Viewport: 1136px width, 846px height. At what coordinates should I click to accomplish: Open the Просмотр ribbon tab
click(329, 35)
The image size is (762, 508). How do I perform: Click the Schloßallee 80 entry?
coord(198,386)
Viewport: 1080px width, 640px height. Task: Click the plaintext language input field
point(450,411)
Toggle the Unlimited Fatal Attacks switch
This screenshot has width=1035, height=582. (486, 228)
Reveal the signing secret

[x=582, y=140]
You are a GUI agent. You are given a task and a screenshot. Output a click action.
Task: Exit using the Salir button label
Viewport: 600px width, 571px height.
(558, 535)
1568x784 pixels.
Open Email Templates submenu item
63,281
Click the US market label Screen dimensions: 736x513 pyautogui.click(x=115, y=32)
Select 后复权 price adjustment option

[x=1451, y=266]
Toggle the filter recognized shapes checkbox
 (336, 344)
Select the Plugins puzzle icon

-- CONSIGNE --
Recopiez sans rien modifier chacune des lignes de tous les enregistrements ci-dessus.

-- SOLUTION --
Viewport: 1136px width, 846px height. At what coordinates should I click to accomplish: Open the Просмотр ribbon tab
click(329, 35)
The image size is (762, 508). How do I perform: Click the Schloßallee 80 entry?
coord(198,386)
Viewport: 1080px width, 640px height. Task: Click the plaintext language input field
point(450,411)
Toggle the Unlimited Fatal Attacks switch
This screenshot has width=1035, height=582. (486, 228)
Reveal the signing secret

[x=582, y=140]
You are a GUI agent. You are given a task and a screenshot. Output a click action.
Task: Exit using the Salir button label
Viewport: 600px width, 571px height.
(558, 535)
1568x784 pixels.
Open Email Templates submenu item
63,281
Click the US market label Screen dimensions: 736x513 pyautogui.click(x=115, y=32)
Select 后复权 price adjustment option

[x=1451, y=266]
Toggle the filter recognized shapes checkbox
 (336, 344)
Select the Plugins puzzle icon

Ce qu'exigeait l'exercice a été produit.